__Work request 1__
Reproduce word for word the passage on Haiti and foreign aid, everything from "The pink pigs were" down to "state to farm.".
__Work request 2__
Write the next part of the passage on Haiti and foreign aid, picking up after its final sentence.

__Extract to read__

The pink pigs were a devastating economic blow to Haitian families and farmers because unlike the indigenous black pigs who could thrive on almost anything, they could eat rubbish and needed little care, the pink pigs needed a first-world kind of caring that would bankrupt anyone who was not provided a substantial subvention from the state to farm.
Fighting back?
For the most part, Haiti has suffered the brunt of the poisoned aid package. Nothing has ever been given without Africa and, indeed, Haiti having to fight for it. In the case of HIV antiretroviral drugs, there was a huge fight in the late 1990s and early 2000s around this. The fight has been wildly forgotten, all that is remember is the saviour who gave the drugs to African countries. Nothing is free!
We forget the significance of the Haitian Earthquake of 2010, which was really a Caribbean-wide cataclysmic change. We will also forget the anti-Puerto-Rican and uninformed misinformation freely handed out about why the American Commonwealth cannot recover from Hurricanes Irma and Maria.
Silence, sadly, means consent. We speak not of the criminal element that is built daily by numbers of repatriated criminals who were arguably born here, but have never been here since they were born. We speak not of the radiation, the bases, the bananas and pineapples and contamination that have been gifted to us and taken away from us, as hand come hand go, yet the contamination remains. Paternalist diplomacy means that we are now a protectorate of the mighty neighbour to the north where there is no love for Blacks, as Selma (2014) –Ava DuVernay’s historical drama–attests.

__Records shown__
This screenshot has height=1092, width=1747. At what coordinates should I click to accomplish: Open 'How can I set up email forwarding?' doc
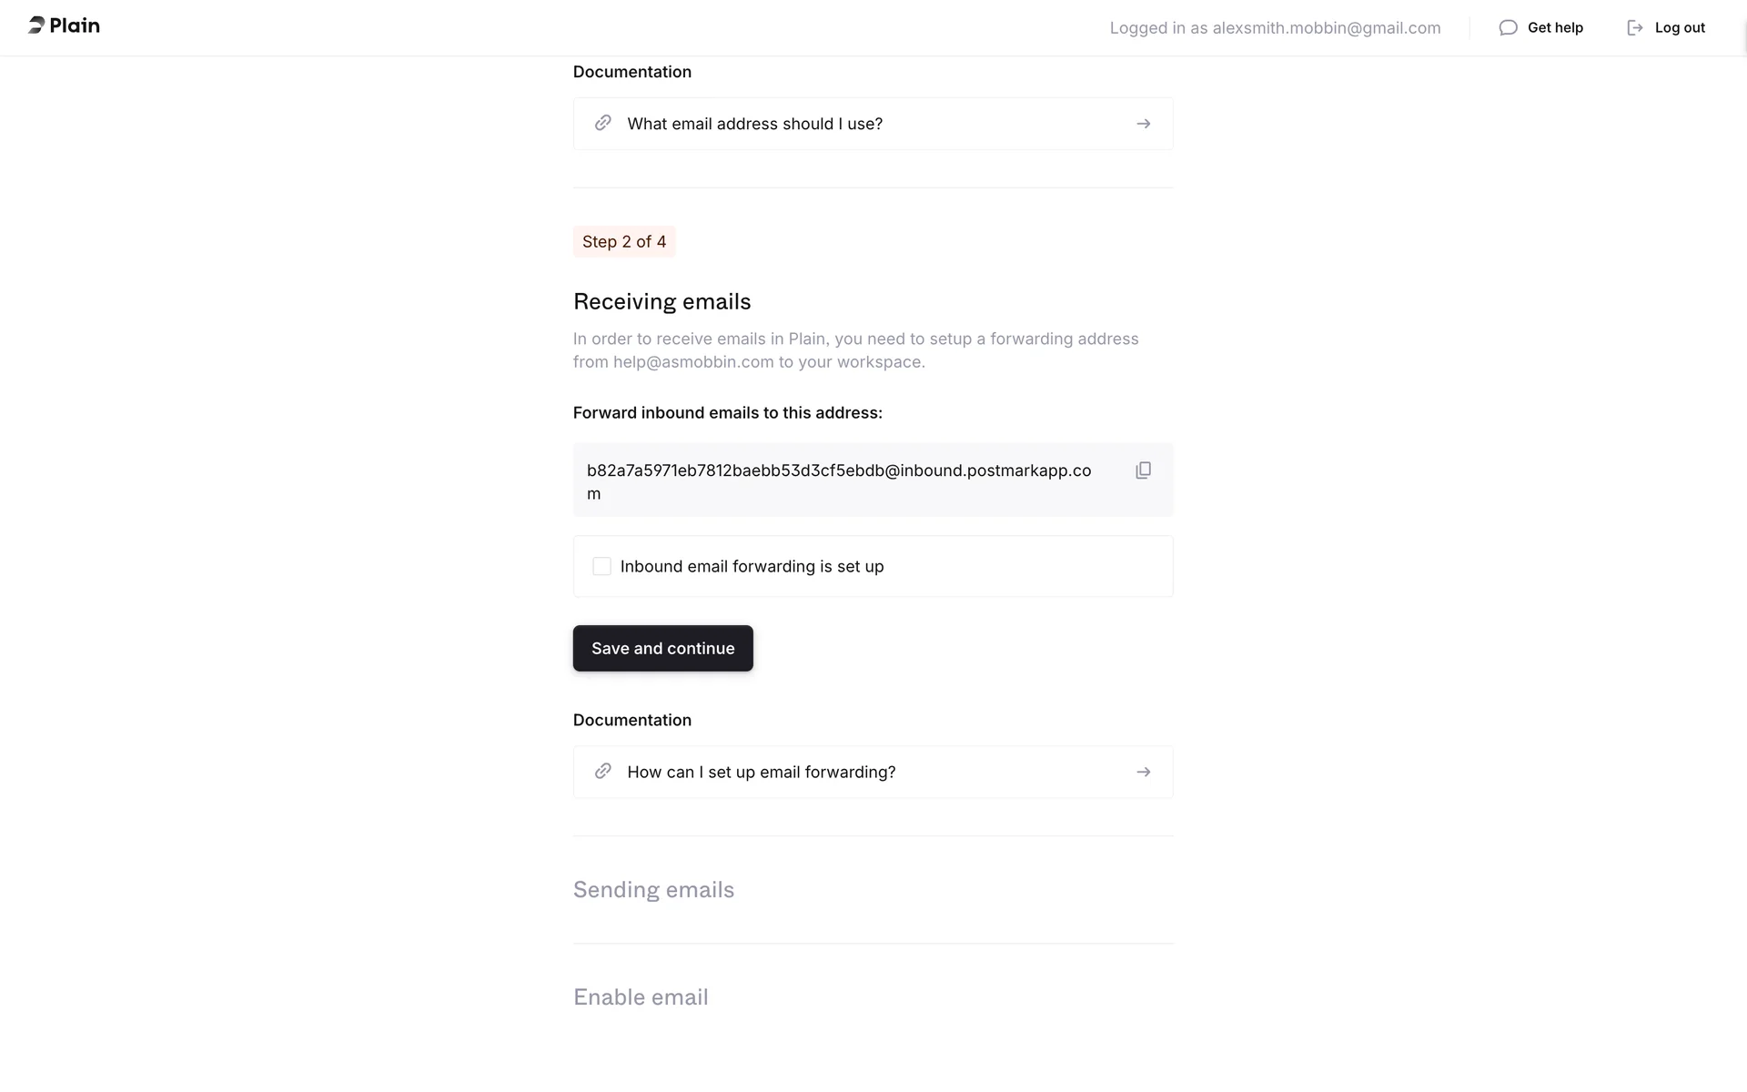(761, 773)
---
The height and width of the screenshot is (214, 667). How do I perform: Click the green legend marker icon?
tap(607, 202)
---
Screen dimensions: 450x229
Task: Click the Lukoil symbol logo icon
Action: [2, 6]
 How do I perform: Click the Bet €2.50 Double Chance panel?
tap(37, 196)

__Exercise result 1__
The pink pigs were a devastating economic blow to Haitian families and farmers because unlike the indigenous black pigs who could thrive on almost anything, they could eat rubbish and needed little care, the pink pigs needed a first-world kind of caring that would bankrupt anyone who was not provided a substantial subvention from the state to farm.

__Exercise result 2__
When Vargas-Llosa wrote La Fiesta, the damage done by Trujillo was almost forgotten, except by those who were directly impacted. Galeano’s The Open Veins of Latin America (1971), works by Juan Rulfo, Carlos Fuentes, Haitian writers Jacques Stephen Alexis and Jacques Roumain demonstrate the paucity of remembering the pain and allowing us to be sidelined that have many times peopled the United States and provided them with much needed labour. However, given that the pain and suffering so poignantly articulated in Selmais being brought back to life and visited on black bodies in the USA in 2017, yesterday, and today, we should not wonder that we are told of our shitholes.
Perhaps the best way to sum it up is through the marvelous magical realism of Gabriel García Márquez in One Hundred Years of Solitude (1967), where protagonist, José Arcadio Segundo, survives the massacre of around 3,000 sugar workers who were tricked into attending a meeting to smooth over harsh feelings of exploitation on the plantation, modeled after the massacres that took place on United-Fruit-Company plantations. There was no memory of the massacre in the town when José Arcadio Segundo returns. The blood has been washed off, the memory expunged.
Hollywood is apparently no longer racist, nor is it misogynistic, just as Dove and H&M do not use anti-minority ad campaigns that are not racist. The latest H&M ad is arguably the most direct use of old language in a new wineskin, ‘Coolest Monkey in the Jungle’ can be sanitized by a white imagination, but the negative charge remains. It is the culprit.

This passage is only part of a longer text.